# Crystal clean PCM 8bit samples on the poor PSG

Page 1/14
| 2 | 3 | 4 | 5 | 6

Ok this is time to share a nice routine for playing 8bit PCM samples on the PSG without the ugly spikes that are generated by the previous conventional techniques that play sample by sample each PCM sample using a 3 channels table.

Go to http://map.tni.nl/articles/psg_sample.php for details on the “standard” solution.

In a word, the standard solution associates each 8bit sample to a triplet of channel levels suitably chosen in order to minimize the error of the PSG overall output level with respect to the given sample. As the sum of the 3 channels leads to 608 disjoint values, you would expect a the output quality of a 9bit quantizer, but, unfortunately, the resulting levels are oddly spaced, so the theorical quality corresponds in dB to about 48dB of SNR, which is turn is equivalent to a 8bit uniform quantizer.

Problem:
The “standard” solution has a very annoying problem: the z80 cannot change the 3 PSG channels at the same time, this implies that, during the transition between two successive samples, the PSG passes trough undefined states where some channels are from the previous triplet and some channels are from the triplet corresponding to the next sample.

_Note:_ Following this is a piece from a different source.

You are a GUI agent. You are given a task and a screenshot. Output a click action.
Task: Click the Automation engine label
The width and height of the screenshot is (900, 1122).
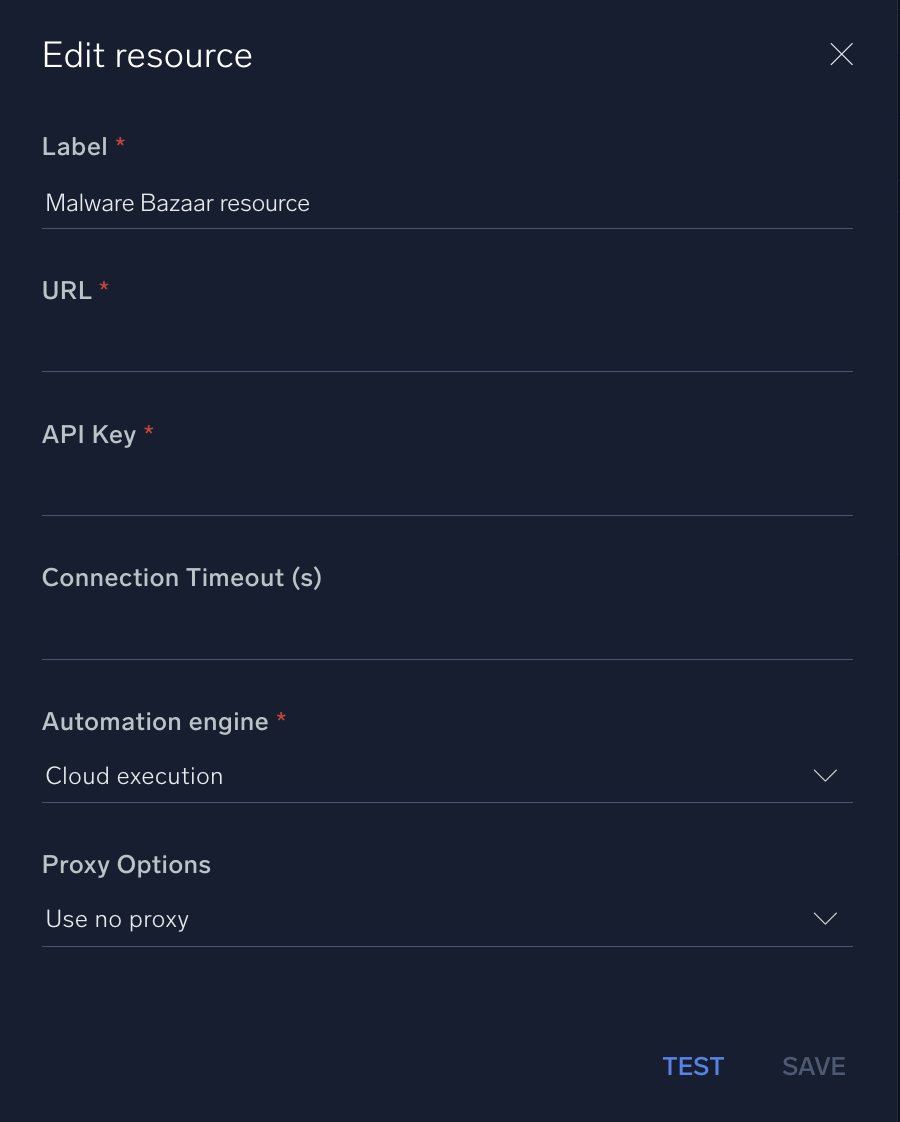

The result is that, at each transition between two successive samples, the PSG can produce 1 or 2 spikes of short duration. This effect, repeated at each sample transition, becomes a very annoying wideband noise that sensibly reduce the overall quality of the output, far below the optimal 48dB of SNR.

Solution:
The sole solution is to control the PSG trough every transition.

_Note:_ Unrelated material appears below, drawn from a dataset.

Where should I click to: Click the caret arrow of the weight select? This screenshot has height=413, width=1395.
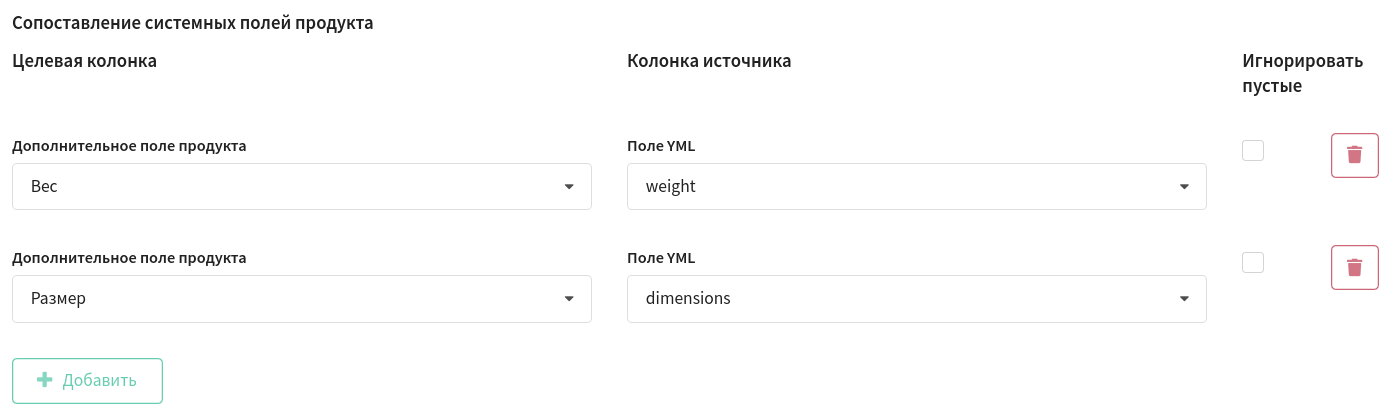[x=1184, y=187]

As the z80 can change a single channel at time and each channel has 16 values, the PSG can be modelled at any time as a state machine with 256 states, 16 inputs, and 608 outputs.
The 256 states are the 16*16 values of the old channels (those that don’t change at the current time), the 16 inputs are the allowed values of the current channel, the 608 outputs are the sum of the volume values from the “state” and of the volume value from the current input.
Each sample transition corresponds to three steps of the state machine.
Assume ABC the current values playing and A’B’C’ the new values.
The transitions are:

ABC -> ABC’
ABC’-> AB’C’
AB’C’-> A’B’C’

So, between the level ABC corresponding to the previous sample and the level A’B’C’ corresponding to the next sample, we get :
ABC
ABC’
AB’C’
A’B’C’

Assume x be the sequence of input samples, we want to minimize the mean square error between the x and the output sequence of levels in any single transition, this implies we need to develop a search algorithm that explores all the sequences of state transitions of the PSG corresponding to the allowed outputs, and finds the best sequence of channel levels that minimize the mean square error.

The algorithm is already existing, and is the classical Viterbi algorithm, I do not run into details here, but in case I will go back on this classical topic.

The output of such an algorithm is the sequence of levels for each channel that encodes the input sequence x.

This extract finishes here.